The tasks
1. Copy the passage of the interview about Erwin Blumenfeld starting at "My father was" and ending at "a professional level?".
2. Answer these questions using the interview about Erwin Blumenfeld:
(a) About how old was he when he got his first camera?
(b) At what address was the studio he rented in Paris?
(c) In what year did he start working for Paris Vogue?
3. Carry the interview about Erwin Blumenfeld forward from its final sentence.

ERWIN BLUMENFELD Exhibition at the villa Noailles Squash Court. Right: Erwin Blumenfeld OPHELIA 1947
RENE HABERMACHER: So your father’s first art oriented interest was collage and he was in the Dadaist movement?
HB: He was already interested in photography. He got his first camera when he was about 6 or 7. But his main interest was perhaps the theatre. That was something he was strongly attached to: the German language. His Dutch always remained a little bit feeble to say the least. He worked quite a lot, but with theatre in German language, he couldn’t make much of a living… With his collages he couldn’t make a living with that either but always kept in touch with the Germans — Grosz and Richard Huelsenbeck and other people of the Dadaist movement. Recently there was an exhibition in Berlin on this periods work of my father and a book has been published.
LP: Did he continue to do collage later on when he started doing photography?
HB: No. When he was doing collage, he was also painting — he was a Sunday painter: He did quite a bit of painting on Saturdays and Sundays. But he dropped doing his collage and the painting and started doing photography in Amsterdam. The business went rather poorly, he had health problems and more or less escaped to Paris around the 1st of January 1936. The first year it was very difficult for him to make a living. He got support from the family of his wife, of my mother. On his side he didn’t have much family left. His father had died before the first world war and his mother deceased shortly afterwards. He lost his brother in the war as a soldier in the German army and his sister died of Tuberculosis shortly after.
My father was friends with Walter Feilchenfeldt’s wife Marianne. He was a quite well known art dealer in Zurich. Mariane Feilchenfeldt helped him to rent his studio in Paris at 9 rue Delambre.
RH: So in Paris he got introduced to photography on a professional level?
HB: Already in Holland he was doing it on a professional level. He took many portraits and pictures there, but they didn’t sell much. He got in touch with some French people who came to Holland and they eventually supported him when he went to Paris — like Andre Girard the painter. Then, after about a year later, he started to sell photos to small photo magazines in the US and England, such as Lilliput. In 1937, he met british photographer Cecil Beaton who introduced him to Vogue. My father started to work for Paris Vogue in 1938.
When he was in Paris, he worked only in black and white. Color was not yet really developed for photography. It was very difficult for individuals to use color in their own studios, so he only did black and white while he was in Paris. I should mention that for his Paris period, his publications in Verve were very important. He had some of his striking black and white photos published in the first issues of that magazine. In the dark room, he experimented a lot, but only in black and white.

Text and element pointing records

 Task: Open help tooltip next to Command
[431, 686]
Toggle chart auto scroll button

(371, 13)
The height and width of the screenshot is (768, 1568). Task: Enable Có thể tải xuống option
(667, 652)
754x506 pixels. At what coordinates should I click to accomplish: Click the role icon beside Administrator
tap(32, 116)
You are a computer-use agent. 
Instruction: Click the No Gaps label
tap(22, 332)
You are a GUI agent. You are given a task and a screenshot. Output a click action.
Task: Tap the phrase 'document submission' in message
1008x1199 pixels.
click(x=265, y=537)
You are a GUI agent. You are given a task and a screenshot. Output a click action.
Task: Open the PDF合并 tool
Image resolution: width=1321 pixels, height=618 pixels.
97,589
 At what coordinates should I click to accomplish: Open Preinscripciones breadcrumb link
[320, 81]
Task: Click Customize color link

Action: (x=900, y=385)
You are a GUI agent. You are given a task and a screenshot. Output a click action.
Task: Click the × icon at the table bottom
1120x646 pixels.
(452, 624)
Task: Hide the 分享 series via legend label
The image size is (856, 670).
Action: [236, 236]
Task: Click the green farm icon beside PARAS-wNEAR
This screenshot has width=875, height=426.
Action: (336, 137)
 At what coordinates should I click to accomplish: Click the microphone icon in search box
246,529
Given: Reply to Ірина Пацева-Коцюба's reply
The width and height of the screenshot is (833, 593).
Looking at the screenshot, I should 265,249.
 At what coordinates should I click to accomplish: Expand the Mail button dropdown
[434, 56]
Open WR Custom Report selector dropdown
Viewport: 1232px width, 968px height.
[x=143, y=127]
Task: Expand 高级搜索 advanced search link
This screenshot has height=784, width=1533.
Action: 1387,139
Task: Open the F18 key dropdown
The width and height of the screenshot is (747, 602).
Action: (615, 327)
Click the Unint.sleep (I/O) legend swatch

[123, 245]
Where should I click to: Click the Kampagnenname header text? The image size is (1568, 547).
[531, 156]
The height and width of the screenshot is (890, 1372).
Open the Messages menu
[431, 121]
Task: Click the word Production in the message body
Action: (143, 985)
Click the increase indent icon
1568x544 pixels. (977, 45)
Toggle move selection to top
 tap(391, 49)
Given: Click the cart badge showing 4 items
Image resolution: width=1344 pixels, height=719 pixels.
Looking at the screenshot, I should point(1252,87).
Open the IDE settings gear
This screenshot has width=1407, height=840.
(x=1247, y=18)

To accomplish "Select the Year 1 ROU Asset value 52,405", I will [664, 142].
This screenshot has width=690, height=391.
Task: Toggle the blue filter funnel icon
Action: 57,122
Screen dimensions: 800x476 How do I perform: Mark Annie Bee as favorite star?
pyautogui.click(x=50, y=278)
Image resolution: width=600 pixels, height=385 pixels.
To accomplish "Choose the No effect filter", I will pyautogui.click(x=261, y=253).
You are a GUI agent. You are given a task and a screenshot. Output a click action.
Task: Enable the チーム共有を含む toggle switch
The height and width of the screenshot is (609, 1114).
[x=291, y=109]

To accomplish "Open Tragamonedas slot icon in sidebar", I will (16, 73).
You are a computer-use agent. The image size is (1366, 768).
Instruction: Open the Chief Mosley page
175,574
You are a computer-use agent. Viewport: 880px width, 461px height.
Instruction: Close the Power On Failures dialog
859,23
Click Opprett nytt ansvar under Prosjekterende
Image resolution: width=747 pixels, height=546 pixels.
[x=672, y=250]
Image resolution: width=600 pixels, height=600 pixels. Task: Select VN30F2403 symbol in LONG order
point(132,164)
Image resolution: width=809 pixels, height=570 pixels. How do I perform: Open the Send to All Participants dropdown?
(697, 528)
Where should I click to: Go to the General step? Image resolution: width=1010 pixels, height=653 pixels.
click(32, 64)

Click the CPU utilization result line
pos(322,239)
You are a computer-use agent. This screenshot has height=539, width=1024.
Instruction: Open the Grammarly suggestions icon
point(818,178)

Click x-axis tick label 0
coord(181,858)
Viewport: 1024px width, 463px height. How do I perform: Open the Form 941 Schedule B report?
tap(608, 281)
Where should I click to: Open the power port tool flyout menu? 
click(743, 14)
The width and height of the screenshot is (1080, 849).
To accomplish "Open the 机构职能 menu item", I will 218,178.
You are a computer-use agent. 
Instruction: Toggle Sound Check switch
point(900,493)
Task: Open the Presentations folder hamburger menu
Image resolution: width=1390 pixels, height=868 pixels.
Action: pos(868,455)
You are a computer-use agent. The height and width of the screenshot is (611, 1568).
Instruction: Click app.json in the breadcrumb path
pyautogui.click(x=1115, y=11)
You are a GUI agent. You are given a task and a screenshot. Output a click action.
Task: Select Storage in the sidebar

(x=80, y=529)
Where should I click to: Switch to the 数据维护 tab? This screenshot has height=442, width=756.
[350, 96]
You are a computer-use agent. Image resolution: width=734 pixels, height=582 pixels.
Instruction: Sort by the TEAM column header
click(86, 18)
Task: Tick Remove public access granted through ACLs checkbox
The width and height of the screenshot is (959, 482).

Answers for this exercise
1.
My father was friends with Walter Feilchenfeldt’s wife Marianne. He was a quite well known art dealer in Zurich. Mariane Feilchenfeldt helped him to rent his studio in Paris at 9 rue Delambre.
RH: So in Paris he got introduced to photography on a professional level?

2.
(a) About 6 or 7.
(b) 9 rue Delambre.
(c) 1938.

3.
Then came the war and during the war, we were foreigners in france — we were not really refugees, but were without status, so it was quite difficult. In the beginning of the war, we were more or less exiled, we lived in a hotel in Vessely nine months, a sort of medieval town in Burgundy, France with a really nice cathedral. Then the Germans came and my father and sister were put in a camp. My mother and my brother and I, with the help of some Citroen cousins, managed to escape to the south of France. Our father was then in a rather horrible camp in France. We stayed in the Country until 1941, trying to get out. Then we managed to get a visa for the US — my father had been to the US already, in June of 1939. That was were, I think he took his first color photographs. He came back to France in July 1939 and he was stuck in France for two years. Then when we got to go to the US, he started working first with Harper’s Bazaar for two or three years, switched to Vogue and started doing color photography. At the time, he took his color pictures in the studio, using different color lights and so on — he was very experimental. But for the development and the printing, it was completely out of his hands. It was always done by Kodak. At the time, he couldn’t do anything in color on his own in the laboratory.
Most of these photos here were printed by Kodak. When I say printed, they weren’t really printed, they were large color transparencies. Like big negatives — 12 by 15 inches. I think that all of these photos here were taken in this large format and they were transparencies. The pictures were only printed for Vogue — working from the transparencies. Sometimes my father would give some direction on how they should be printed, but he was not generally involved in the printing itself. Only later, around 1956, they started to develop a new process called C-Prints. He bought the C-Print machine and he could start doing his own color. But C-Prints were very unstable as far as the color went — if they were exposed to light, in a few days they would essentially vanish. So all of his work in C-Print is essentially gone. Even the color transparencies that we have of his work have either faded or changed color a lot. Especially the reds, had faded. So, our doughtier Nadia has worked a lot with Olivier Berg at a laboratory in Lozère to try to restore the original colors. She is using the original publications because those prints have kept their color much better than the transparencies. So what you see in this exhibit is the result of the work that Olivier Berg and Nadia have done.
RH: Would you say that your father was somebody who was very progressive and pushing for new things in general?
HB: I don’t know about new things…. He was for the experimental, which is a little bit different. I don’t know if he was really striving for new things, but he tried to do do things differently and experimented. He was very much inspired by especially old painters like Goya and Renoir and much impressed by Picasso. I don’t know if he ever got to meet Picasso in Paris at the time. But he met quite a few artists as Dali and others.
Erwin Blumenfeld advertising for PALL MALL circa 1957.
RH: But he liked the experimental, so maybe that was something that remained with him from the Dadaist movement?
HB: Yes, that was important to him.
LP: I heard Michel Mallard talking earlier about how remarkable it is that there was no photoshop or digital editing at that time… this image, this one with the lips and the eye, DOE EYE, where the nose is missing and there is color separation, was this done in the retouching process?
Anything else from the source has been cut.